Source text →

A new chief executive, confirmed flood-defence funding and settlement of a court case have local authorities on the West Coast dreaming of positive times ahead
It’s the icing on the cake in what’s been an unusual good-news week for West Coast councils.
The region’s civic leaders are hopeful the coast has turned a corner with confirmation in the Budget of more than $20 million to protect Westport from the Buller River.
The announcement comes in a week that’s also seen the appointment of a new chief executive at the stoush-plagued West Coast Regional Council and the settlement of a lengthy legal wrangle with Scenic Hotel Group.
The Buller District Council pitched a business case to the government last year for $56 million for flood defences and a suite of other measures to help Westport adapt to climate change after disastrous floods and mass evacuations in 2021.
Mayor Jamie Cleine says the budget allocation of $22.9 million may be less than half that amount but it’s enough to build flood walls and stop banks.

Extracted information →
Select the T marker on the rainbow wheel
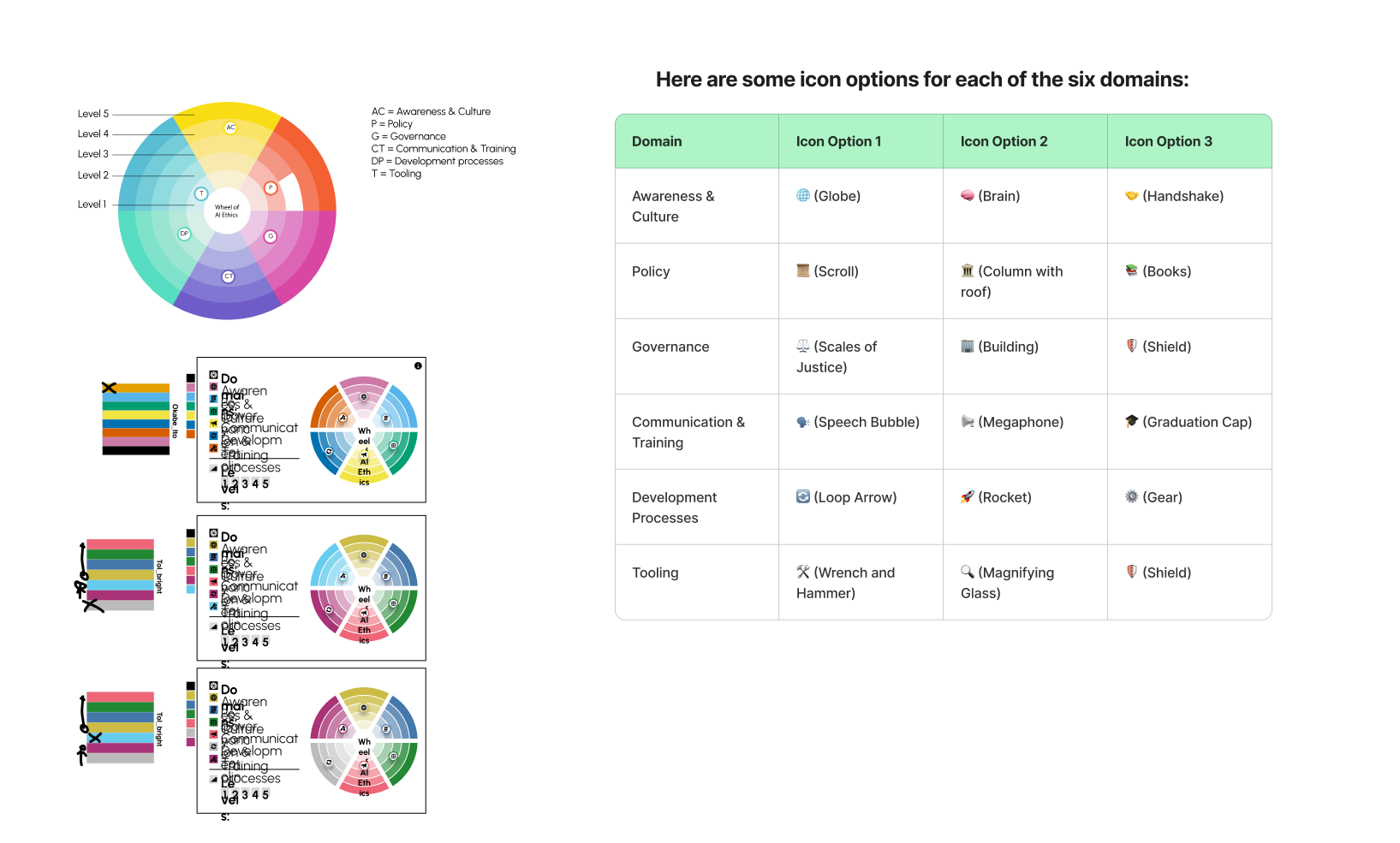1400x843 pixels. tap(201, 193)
==
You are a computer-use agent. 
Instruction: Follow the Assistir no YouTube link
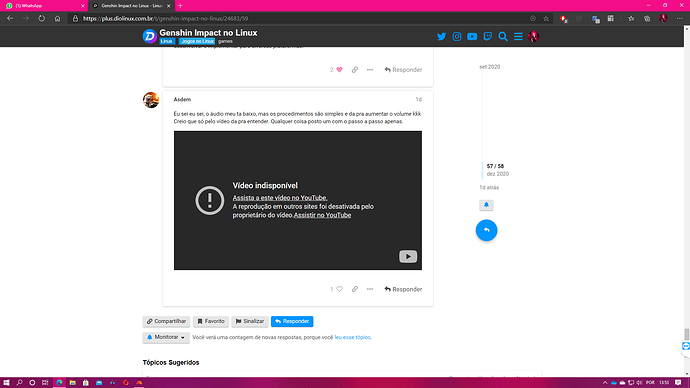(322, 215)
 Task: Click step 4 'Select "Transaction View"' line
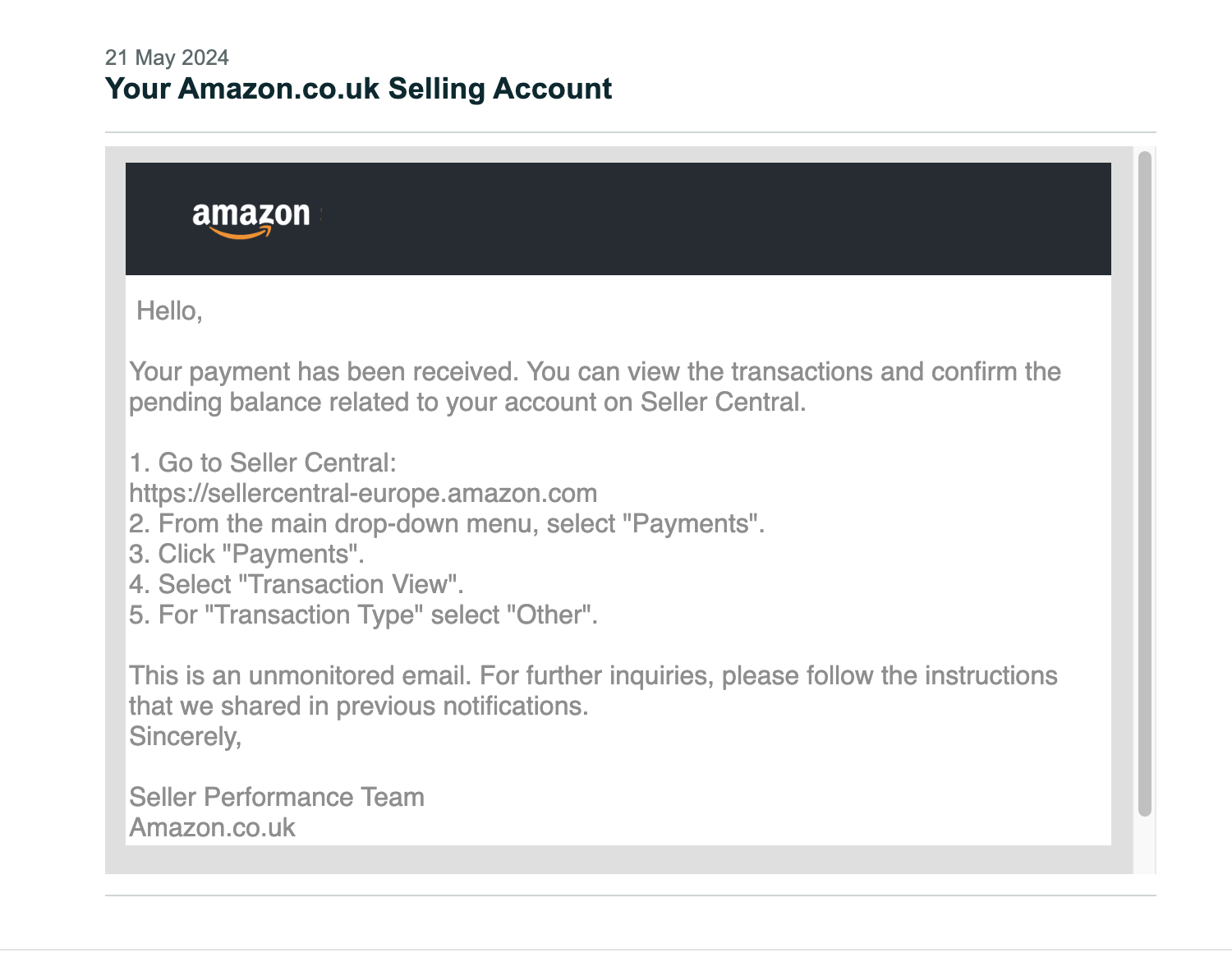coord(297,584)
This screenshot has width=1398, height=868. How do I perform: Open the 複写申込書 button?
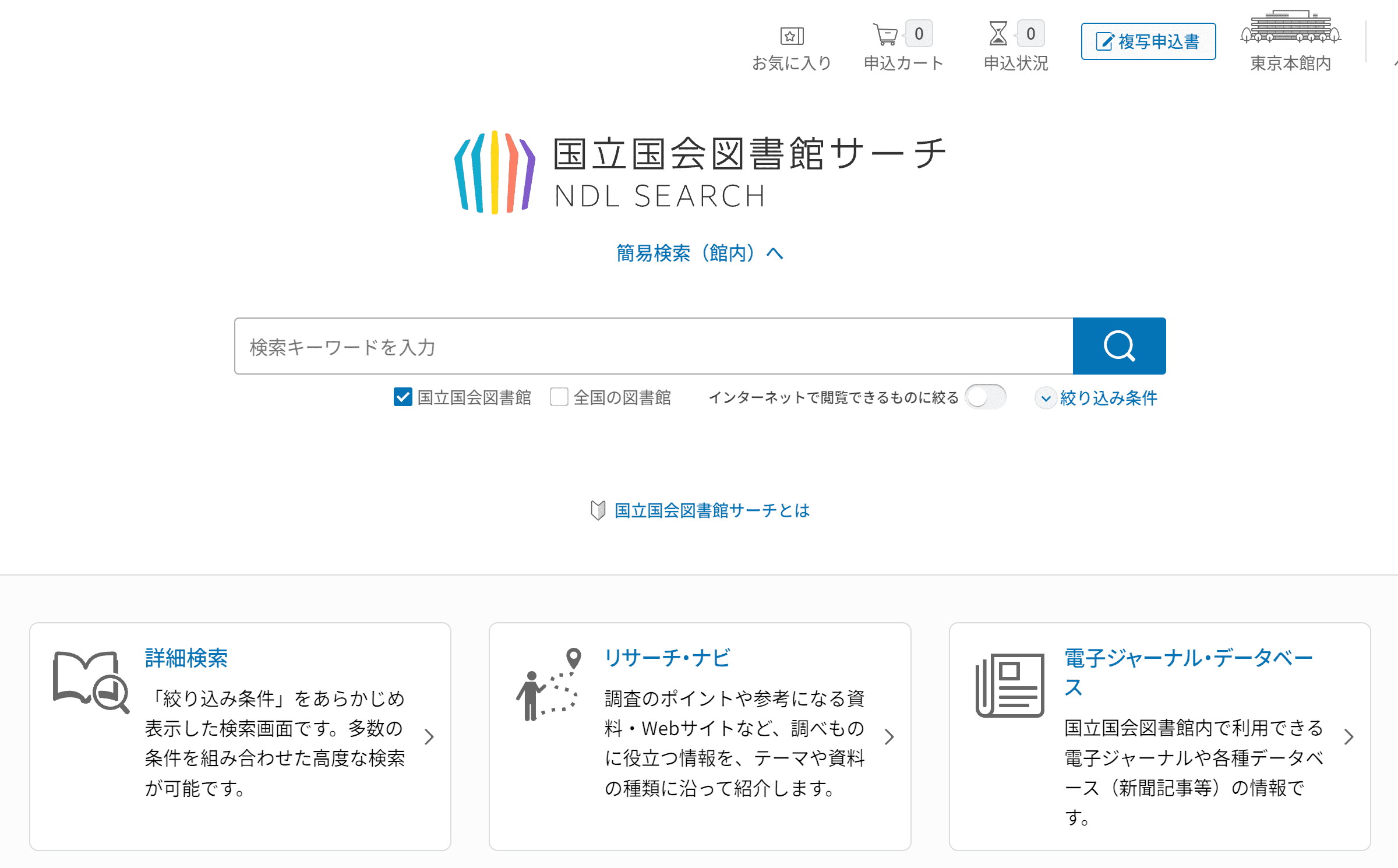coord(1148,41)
* * *
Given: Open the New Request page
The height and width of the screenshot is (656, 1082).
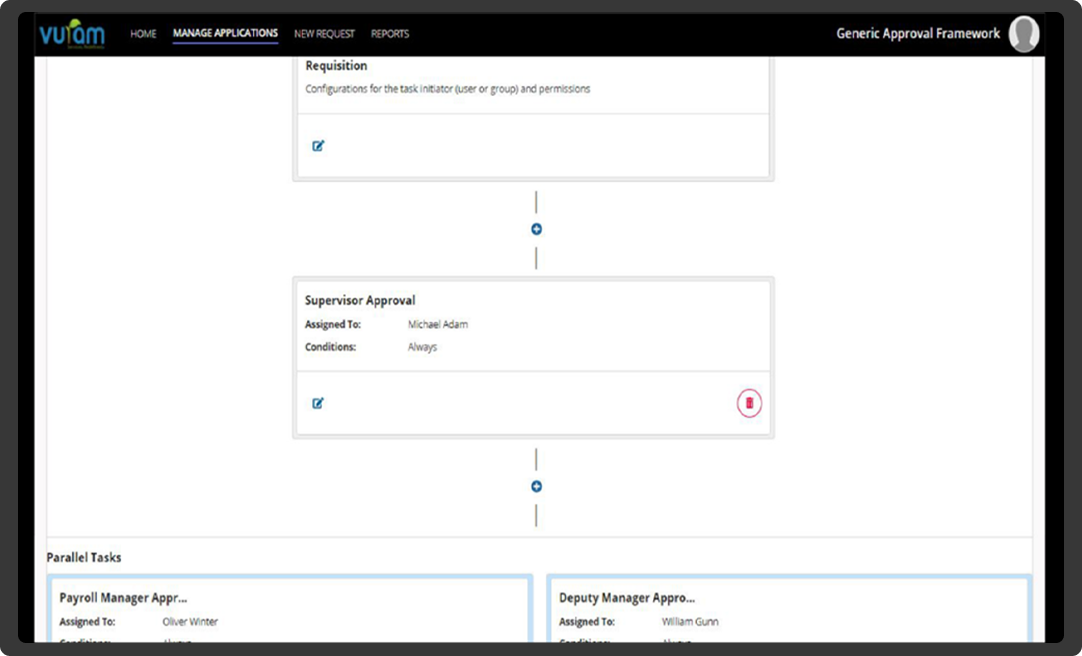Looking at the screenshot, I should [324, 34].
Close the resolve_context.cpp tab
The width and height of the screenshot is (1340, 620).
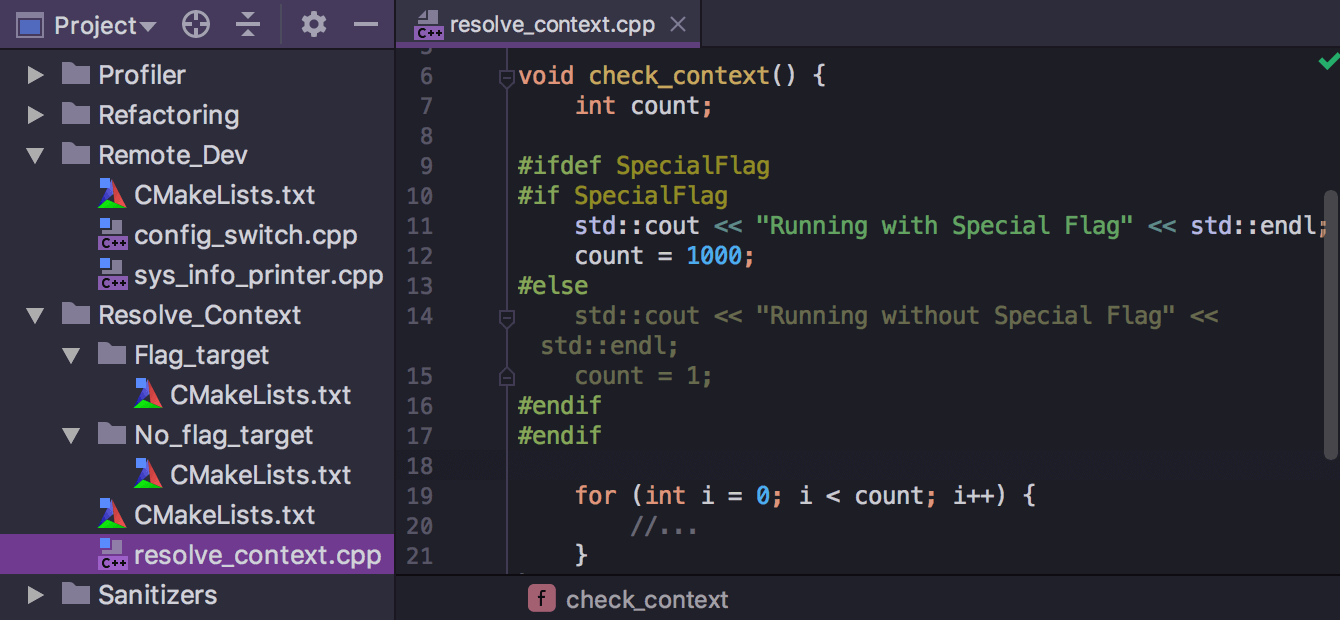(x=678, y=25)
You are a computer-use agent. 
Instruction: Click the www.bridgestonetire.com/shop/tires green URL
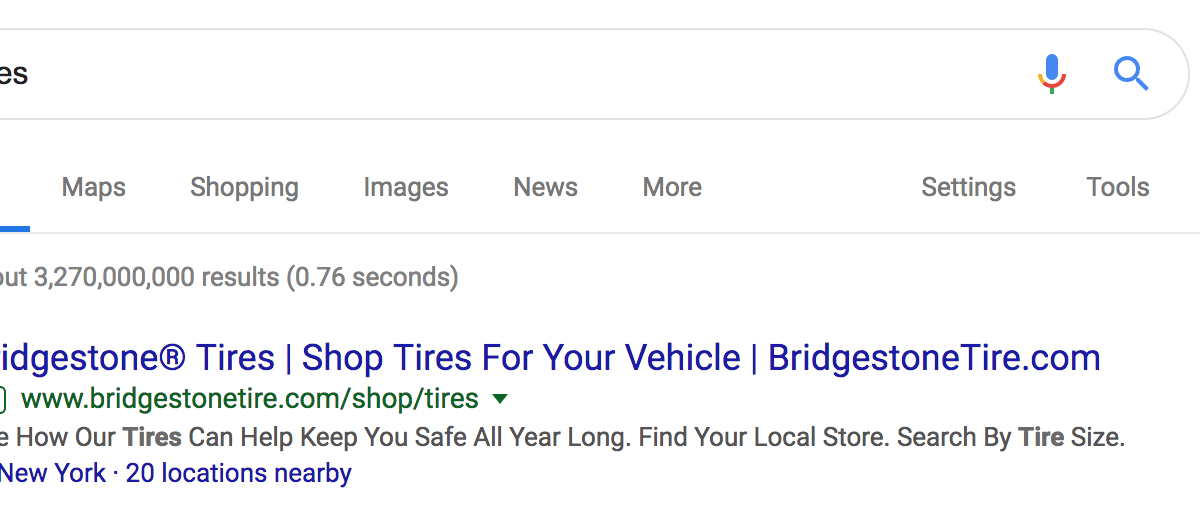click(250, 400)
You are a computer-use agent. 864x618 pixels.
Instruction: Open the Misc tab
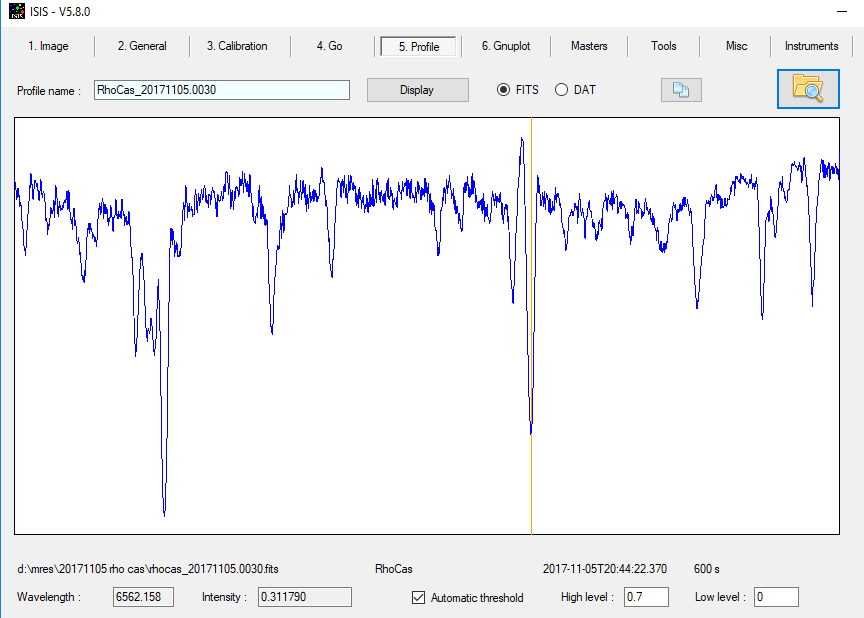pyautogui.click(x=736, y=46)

Problems →
(A) In the West Coast councils article, how much money did the Budget allocate, according to Mayor Jamie Cleine?
(B) List every dollar amount that appears in the West Coast councils article.
(C) Continue the West Coast councils article from its last sentence.

Responses for each task →
(A) $22.9 million.

(B)
- more than $20 million
- $56 million
- $22.9 million

(C)
“Don’t forget Westport people will be kicking in $10 million as well through a regional rate, so we’ll have about $33 million all-up for the infrastructure.”
And some proposals in the business case including better stormwater drainage have since become the responsibility of the new regional water entity, the mayor says.
“We’d put forward other things like new building elevation rules and no-build areas, but there’s now a very active policy discussion going on about that in central government and there’ll be a national directive along those lines and stronger regulations in the Building Act.”
A sizeable chunk of the council’s funding pitch involved adaptation and managed retreat, Cleine says.
“That’s been pulled out and it’ll have to be come further down the track.
“But this initial funding gets us started with protection and we’re grateful.”
Westport’s flood defences will be built and owned by the Greymouth-based West Coast Regional Council.
Which makes this week’s selection of new chief executive Darryl Lew timely to say the least and potentially crucial according to chair Peter Haddock.
Lew started his local-government career in Southland as a hydrologist and has experience in flood control, river engineering and drainage schemes, Haddock says.
More recently he’s been in management jobs at the Department of Conservation and the Kapiti District Council.
“We had three excellent candidates on the shortlist but he was our unanimous choice.
“He gets on well with others - he’s a good people person,” Haddock says.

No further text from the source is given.